How this fits the other studies

  • Gap Fill Rate: The 46.3% baseline range-expansion rate (slightly below 50%) echoes the gap-fill finding: at the daily scale, prices naturally tend to compress rather than expand from session to session. Just as small ATR-normalized gaps fill 75% of the time (mean reversion at the open), daily ranges tend to contract (reversion in daily volatility). Inside days are the extreme of this compression, and they resolve the other way — into expansion.
  • First-Hour Fade:Inside days that break OUT of their range at the open of the next session are producing exactly the kind of first-hour extension that the First-Hour Fade targets. If an inside day is followed by a gap or strong opening drive, the first retest of that morning’s extreme is the fade opportunity — the same mechanism operating on the intraday timeframe, seeded by the prior day’s compression.
  • Day Types: A session following an inside day is disproportionately likely to be a trend day or a breakout-and-close day — sessions where the Day Types classifier sees one clear directional move rather than a range day or reversal. Compression on Day N feeds expansion and directionality on Day N+1.

Pre-registered verdicts

H13(a) — expansion rate > 65%: PASSED. 72.9% expansion rate (CI95 [70.8%, 75.0%]). All 15 tickers above 69%.
H13(b) — CI95 of difference over baseline is entirely > 0: PASSED. Diff = +26.6 pp, CI95 [+24.3, +28.9 pp] — large and unambiguous. The inside-day effect is real, not noise.
H13(c) — directional carry > 52% with CI clear of 50%: FAILED. 49.7% directional carry (CI95 [47.3%, 52.0%]). The next day’s open position vs the inside day’s midpoint does not predict the next day’s close direction. Coin flip.

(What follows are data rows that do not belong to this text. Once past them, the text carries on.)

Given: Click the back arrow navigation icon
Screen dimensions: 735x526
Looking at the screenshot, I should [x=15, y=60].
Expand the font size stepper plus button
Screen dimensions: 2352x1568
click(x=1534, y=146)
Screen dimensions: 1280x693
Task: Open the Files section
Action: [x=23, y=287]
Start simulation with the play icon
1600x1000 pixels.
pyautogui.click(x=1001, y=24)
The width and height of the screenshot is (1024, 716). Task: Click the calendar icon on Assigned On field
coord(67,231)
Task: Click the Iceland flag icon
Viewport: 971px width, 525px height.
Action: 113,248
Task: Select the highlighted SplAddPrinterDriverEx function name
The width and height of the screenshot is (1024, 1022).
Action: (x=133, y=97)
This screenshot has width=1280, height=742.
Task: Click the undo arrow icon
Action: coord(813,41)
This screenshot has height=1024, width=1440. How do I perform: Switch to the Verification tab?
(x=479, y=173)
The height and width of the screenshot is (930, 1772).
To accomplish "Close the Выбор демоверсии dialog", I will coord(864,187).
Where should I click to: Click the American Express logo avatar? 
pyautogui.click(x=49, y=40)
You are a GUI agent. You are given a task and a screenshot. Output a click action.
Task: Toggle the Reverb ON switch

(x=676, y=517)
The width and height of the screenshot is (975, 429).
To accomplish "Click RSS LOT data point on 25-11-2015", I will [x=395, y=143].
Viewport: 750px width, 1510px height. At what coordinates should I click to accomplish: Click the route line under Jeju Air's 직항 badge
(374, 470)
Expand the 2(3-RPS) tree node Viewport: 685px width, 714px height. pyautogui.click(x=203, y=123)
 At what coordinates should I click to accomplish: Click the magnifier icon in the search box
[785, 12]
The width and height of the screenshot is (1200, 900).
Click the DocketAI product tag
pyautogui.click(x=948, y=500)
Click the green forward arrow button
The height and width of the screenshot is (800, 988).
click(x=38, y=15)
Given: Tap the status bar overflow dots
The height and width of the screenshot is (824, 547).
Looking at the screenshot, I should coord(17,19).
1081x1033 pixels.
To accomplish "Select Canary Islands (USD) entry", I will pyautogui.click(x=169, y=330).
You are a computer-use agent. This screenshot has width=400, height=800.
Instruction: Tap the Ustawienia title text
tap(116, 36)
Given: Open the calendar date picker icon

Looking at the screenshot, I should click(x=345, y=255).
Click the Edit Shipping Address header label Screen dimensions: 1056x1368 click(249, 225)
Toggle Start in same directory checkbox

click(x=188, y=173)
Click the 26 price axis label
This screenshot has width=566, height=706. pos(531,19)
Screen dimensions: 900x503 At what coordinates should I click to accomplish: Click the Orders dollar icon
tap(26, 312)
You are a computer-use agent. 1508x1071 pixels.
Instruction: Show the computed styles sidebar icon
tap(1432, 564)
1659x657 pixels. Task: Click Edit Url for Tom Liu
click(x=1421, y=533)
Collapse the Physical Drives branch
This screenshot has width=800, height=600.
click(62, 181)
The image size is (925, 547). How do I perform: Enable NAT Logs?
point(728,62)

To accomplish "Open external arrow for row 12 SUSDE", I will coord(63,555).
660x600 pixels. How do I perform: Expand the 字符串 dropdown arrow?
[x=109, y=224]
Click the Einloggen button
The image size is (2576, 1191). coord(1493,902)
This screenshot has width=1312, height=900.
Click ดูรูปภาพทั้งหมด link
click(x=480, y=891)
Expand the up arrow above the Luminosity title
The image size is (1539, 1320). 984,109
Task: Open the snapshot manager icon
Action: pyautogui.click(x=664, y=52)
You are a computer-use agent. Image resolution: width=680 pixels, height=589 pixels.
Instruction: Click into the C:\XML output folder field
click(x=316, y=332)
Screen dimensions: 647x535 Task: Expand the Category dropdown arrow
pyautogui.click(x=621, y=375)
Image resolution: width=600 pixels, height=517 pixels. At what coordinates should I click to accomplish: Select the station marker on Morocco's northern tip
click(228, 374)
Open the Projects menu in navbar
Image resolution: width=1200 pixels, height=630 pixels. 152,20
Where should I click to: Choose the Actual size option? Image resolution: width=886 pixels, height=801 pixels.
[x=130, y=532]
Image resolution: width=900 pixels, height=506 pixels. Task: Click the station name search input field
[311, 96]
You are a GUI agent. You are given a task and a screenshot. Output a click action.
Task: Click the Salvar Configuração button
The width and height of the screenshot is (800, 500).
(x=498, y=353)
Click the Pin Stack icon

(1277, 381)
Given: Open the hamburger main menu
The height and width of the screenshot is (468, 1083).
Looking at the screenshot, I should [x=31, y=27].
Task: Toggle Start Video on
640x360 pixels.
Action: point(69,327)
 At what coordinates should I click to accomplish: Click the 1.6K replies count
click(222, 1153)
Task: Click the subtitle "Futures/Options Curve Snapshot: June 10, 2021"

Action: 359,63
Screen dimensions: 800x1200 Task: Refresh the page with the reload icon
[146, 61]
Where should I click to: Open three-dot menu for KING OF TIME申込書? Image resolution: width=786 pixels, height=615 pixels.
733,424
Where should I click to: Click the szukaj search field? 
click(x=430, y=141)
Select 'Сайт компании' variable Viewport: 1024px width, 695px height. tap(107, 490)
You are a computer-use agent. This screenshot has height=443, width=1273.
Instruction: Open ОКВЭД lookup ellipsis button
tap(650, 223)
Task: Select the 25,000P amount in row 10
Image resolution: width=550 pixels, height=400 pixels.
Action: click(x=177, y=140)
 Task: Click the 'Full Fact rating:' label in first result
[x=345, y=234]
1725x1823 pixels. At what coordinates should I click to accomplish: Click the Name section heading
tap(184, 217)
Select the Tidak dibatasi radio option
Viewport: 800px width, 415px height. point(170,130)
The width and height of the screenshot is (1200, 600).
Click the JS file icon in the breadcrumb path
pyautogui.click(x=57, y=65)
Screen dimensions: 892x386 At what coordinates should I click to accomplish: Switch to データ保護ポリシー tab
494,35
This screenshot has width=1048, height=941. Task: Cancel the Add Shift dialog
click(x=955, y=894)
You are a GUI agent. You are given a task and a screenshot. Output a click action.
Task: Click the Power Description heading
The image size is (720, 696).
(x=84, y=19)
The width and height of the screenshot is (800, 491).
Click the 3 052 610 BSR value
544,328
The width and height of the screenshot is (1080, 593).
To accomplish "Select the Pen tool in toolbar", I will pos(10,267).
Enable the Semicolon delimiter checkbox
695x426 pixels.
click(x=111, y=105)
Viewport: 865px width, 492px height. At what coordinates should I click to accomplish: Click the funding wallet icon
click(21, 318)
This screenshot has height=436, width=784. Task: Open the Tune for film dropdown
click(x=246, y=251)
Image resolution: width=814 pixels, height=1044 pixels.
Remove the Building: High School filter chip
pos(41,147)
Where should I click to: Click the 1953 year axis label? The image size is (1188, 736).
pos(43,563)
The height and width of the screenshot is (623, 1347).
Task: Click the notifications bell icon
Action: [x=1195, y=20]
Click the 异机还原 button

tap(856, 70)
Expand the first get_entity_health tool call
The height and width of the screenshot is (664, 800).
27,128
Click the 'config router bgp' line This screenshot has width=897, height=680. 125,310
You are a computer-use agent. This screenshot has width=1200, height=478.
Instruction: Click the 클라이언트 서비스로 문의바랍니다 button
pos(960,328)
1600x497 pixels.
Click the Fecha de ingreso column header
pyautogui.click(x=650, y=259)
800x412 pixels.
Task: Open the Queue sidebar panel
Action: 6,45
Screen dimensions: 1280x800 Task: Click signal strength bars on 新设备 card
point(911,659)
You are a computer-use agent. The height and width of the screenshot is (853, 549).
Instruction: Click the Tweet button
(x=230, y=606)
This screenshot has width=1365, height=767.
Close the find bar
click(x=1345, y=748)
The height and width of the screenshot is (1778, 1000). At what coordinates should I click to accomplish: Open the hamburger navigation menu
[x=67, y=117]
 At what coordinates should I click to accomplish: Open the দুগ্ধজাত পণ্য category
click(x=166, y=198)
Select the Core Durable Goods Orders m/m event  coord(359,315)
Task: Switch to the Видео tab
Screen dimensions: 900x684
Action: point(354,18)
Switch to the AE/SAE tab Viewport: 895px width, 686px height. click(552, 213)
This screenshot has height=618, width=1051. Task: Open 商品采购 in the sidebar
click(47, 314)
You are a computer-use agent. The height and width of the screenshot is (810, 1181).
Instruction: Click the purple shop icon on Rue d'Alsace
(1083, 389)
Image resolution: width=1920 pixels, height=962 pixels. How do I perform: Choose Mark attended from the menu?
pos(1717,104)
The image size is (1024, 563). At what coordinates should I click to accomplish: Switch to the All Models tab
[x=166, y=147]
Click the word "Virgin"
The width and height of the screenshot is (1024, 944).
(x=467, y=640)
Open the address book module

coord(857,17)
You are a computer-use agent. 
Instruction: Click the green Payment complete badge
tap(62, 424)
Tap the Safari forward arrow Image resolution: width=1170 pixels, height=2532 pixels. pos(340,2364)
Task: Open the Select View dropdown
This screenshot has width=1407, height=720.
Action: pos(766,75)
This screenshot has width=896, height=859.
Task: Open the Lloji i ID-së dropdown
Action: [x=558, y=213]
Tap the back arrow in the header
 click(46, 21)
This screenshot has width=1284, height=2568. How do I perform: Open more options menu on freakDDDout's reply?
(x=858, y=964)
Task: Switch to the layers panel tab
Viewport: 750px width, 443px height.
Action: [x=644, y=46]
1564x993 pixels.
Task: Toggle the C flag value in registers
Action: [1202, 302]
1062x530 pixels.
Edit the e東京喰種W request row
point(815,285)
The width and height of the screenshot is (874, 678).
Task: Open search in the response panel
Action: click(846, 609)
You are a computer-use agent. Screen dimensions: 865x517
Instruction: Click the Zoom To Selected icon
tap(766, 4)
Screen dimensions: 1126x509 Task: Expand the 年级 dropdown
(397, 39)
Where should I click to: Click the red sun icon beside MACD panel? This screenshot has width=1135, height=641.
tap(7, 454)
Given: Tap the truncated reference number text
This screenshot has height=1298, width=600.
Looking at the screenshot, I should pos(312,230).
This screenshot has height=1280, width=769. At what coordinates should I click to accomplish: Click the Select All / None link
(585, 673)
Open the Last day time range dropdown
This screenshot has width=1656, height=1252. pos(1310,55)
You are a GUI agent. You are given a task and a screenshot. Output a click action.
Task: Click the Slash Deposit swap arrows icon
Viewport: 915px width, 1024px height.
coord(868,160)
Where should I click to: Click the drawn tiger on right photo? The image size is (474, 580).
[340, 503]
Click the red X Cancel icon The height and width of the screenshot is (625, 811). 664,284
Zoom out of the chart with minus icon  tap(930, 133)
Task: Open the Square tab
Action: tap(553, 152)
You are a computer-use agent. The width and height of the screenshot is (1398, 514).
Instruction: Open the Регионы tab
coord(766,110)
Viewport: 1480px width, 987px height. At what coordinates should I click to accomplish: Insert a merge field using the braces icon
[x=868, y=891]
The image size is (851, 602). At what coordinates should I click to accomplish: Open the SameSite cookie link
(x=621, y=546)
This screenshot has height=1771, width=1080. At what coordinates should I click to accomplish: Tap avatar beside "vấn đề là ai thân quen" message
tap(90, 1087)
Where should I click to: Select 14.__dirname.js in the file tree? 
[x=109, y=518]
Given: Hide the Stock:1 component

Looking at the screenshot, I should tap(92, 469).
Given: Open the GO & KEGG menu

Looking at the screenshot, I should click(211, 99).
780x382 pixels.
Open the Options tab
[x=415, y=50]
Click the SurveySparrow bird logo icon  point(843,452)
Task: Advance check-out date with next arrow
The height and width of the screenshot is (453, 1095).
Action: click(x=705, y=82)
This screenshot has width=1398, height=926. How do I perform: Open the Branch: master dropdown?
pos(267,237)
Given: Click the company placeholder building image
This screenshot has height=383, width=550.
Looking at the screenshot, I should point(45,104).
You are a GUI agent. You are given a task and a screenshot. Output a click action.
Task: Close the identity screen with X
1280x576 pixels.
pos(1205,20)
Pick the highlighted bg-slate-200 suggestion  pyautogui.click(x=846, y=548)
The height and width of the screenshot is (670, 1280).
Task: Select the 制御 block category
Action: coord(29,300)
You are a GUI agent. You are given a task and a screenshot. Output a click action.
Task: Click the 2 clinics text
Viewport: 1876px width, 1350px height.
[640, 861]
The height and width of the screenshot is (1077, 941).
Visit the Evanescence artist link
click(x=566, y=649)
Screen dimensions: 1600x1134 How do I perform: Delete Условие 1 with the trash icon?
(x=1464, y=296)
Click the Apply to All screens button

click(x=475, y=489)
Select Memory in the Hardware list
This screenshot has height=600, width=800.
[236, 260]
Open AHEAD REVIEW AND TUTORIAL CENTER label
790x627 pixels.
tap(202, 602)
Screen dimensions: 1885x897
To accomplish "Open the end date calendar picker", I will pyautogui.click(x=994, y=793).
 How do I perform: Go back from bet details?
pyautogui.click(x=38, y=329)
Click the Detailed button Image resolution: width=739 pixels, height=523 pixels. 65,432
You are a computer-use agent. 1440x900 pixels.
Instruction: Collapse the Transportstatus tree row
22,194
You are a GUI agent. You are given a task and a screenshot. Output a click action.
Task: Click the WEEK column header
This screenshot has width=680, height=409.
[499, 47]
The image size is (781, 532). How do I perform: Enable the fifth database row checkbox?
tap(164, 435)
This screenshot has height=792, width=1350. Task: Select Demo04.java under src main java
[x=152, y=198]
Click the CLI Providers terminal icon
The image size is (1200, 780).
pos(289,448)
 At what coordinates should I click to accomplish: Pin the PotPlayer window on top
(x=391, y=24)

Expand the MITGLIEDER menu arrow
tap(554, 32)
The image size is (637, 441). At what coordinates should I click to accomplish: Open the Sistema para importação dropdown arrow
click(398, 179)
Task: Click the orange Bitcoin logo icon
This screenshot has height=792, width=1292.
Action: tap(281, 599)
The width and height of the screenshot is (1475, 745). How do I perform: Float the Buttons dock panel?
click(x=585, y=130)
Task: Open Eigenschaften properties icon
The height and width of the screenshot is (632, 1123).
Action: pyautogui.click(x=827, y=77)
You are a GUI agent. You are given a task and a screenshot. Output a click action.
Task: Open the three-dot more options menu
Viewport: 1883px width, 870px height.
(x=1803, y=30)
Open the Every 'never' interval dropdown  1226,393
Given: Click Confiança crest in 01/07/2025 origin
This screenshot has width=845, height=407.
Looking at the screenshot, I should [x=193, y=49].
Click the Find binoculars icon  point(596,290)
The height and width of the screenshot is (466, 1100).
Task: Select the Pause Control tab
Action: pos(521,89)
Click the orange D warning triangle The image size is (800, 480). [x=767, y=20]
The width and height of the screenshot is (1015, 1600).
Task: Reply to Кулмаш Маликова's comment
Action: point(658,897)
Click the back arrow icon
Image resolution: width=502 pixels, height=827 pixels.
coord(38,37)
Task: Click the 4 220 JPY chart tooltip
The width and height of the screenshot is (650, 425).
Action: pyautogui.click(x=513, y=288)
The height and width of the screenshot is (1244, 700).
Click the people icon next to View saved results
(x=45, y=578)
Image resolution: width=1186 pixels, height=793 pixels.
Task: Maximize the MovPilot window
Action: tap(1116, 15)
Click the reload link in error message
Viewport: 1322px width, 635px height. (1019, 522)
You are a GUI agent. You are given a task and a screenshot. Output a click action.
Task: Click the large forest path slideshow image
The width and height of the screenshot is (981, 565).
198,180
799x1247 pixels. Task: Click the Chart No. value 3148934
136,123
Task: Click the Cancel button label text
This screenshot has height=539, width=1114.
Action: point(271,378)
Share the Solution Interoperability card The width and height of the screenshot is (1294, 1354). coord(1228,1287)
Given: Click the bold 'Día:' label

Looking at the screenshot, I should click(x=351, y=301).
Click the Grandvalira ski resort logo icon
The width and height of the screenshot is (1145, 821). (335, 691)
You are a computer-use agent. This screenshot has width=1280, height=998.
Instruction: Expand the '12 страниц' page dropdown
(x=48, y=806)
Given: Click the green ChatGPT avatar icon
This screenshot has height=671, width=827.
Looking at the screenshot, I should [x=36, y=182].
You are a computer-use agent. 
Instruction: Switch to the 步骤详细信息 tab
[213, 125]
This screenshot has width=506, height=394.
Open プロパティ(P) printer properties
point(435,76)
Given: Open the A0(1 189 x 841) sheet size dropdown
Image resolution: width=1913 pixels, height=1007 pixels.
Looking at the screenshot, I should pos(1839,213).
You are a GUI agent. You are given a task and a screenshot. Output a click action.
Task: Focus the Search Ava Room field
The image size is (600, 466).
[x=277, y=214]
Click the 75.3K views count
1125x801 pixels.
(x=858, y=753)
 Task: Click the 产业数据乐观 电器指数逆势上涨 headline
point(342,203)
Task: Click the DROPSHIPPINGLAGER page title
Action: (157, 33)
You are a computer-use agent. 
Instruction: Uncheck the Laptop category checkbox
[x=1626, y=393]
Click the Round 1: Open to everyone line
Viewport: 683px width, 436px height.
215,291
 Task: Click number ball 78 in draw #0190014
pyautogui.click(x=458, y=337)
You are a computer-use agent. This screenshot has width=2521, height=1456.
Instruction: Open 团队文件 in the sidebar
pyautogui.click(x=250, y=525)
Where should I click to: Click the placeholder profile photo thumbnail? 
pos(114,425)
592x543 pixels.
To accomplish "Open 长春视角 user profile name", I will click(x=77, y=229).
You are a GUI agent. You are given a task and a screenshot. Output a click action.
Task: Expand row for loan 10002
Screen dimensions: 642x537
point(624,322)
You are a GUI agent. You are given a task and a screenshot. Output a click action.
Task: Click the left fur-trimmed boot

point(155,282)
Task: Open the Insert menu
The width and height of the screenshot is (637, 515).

H13(c)’s failure is the most useful result: it rules out a common trader intuition (“if the next day opens above the midpoint, it’s going up”) and confirms the Brooks framing — an inside bar is a two-sided setup. The compression tells you the magnitude; the market reveals the direction only after the fact.

Honest caveats

  • “Expansion” is defined as next-day range > inside-day range — a binary outcome. The 1.35× mean ratio suggests the expansion is meaningful in size, but some expansions will be marginal (just barely larger). A minimum-expansion filter (e.g., next range > 1.5× inside range) would sharpen the signal at the cost of fewer events.
  • Consecutive inside days are not excluded. A 2-day or 3-day inside pattern (each day inside the last) would naturally produce larger eventual expansion; the current study treats each day independently. A streak-length analysis is a natural extension.
  • Universe is the same 15 mega/large-cap US names as the prior studies — all highly liquid. The effect may differ for small-caps or individual names with low float where inside days can form on low volume and carry less information.
  • Daily bar OHLC is used. True intraday path matters for whether “expansion” is tradeable: the expansion might occur in the first 30 minutes (tradeable) or only in the final auction (not). An intraday path study would refine the finding.

Methodology

1,762 inside-day events + 14,498 baseline events on 15 names (2022-01-03 – 2026-05-30) via Massive/Polygon daily bars. Inside day: strict containment (today.H ≤ prev.H AND today.L ≥ prev.L). Expansion: next-day range (H-L) > inside-day range. ATR normalization uses Wilder ATR(14) strictly pre-signal. Directional carry: open vs inside-day midpoint → predicts close direction. Bootstrap CI (n=5,000, seed=17). Engine: scripts/ml/backtest_inside_day.py. Run 2026-06-15.